Editor: Did the Madoff scandal affect many in the sports world?

Spiegel: I’m not sure about athletes who were in with Madoff, but athletes and entertainers do get caught up in Ponzi schemes. One of Michael’s former advisors from his days with the Atlanta Falcons actually pled guilty to operating a Ponzi scheme. The bankruptcy case also included actions against her for removing moneys from his accounts and from the pension plan in the company set up to help handle his marketing. So athletes have exposure to people who approach them with Ponzi schemes and other shady deals; in many cases, one athlete will rely on another athlete to refer them to an advisor without doing proper due diligence, and they sign on with the advisor. Then somewhere down the road, both athletes get burned.

Editor: Please talk about the value of EisnerAmper’s reputation in these sensitive matters.

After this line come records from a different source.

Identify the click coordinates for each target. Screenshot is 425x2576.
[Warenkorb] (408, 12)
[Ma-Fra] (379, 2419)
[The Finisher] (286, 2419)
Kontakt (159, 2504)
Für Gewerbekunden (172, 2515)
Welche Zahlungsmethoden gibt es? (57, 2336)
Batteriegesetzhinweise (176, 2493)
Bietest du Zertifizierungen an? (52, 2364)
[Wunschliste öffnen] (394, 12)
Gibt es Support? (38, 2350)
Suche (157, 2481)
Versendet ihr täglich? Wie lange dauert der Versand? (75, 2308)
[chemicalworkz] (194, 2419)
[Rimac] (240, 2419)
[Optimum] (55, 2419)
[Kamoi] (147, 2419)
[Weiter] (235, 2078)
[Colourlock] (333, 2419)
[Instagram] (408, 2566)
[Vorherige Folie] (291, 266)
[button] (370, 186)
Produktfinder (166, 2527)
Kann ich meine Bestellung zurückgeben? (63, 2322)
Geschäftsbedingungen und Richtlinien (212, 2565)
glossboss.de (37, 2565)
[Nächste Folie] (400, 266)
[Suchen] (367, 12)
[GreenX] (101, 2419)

Spiegel: First, keep in mind that everything about a bankruptcy is technically public record. Right now, I am focused on ensuring that Michael doesn’t make more bad decisions like those he was led into in the past. We’ve been able to do certain things for him because of my and other members of my group’s knowledge of both taxes and bankruptcy, and the expertise in our tax and financial services groups, all working together. I don’t know if there are many other accounting firms that would have been able to accomplish what we’ve done for him because of having to coordinate personal-life tax returns with bankruptcy estate tax returns. We’ve advised him on situations involving our royalty and tax groups in the structuring of recent licensing endorsement and marketing deals and tried to dissuade him from deals that we didn’t feel were structured to his benefit.

EisnerAmper’s only interest is in providing services to the advantage of Michael or any other professional athlete. We serve as an advisor and are paid on a fee basis, so everything we do is in the best interest of the client – not tied to trying to sell our clients a package or a financial product. There have been athletes on other teams who have come directly to us after doing their homework, saying they want to work with our high net worth group, and that’s because of our overall reputation.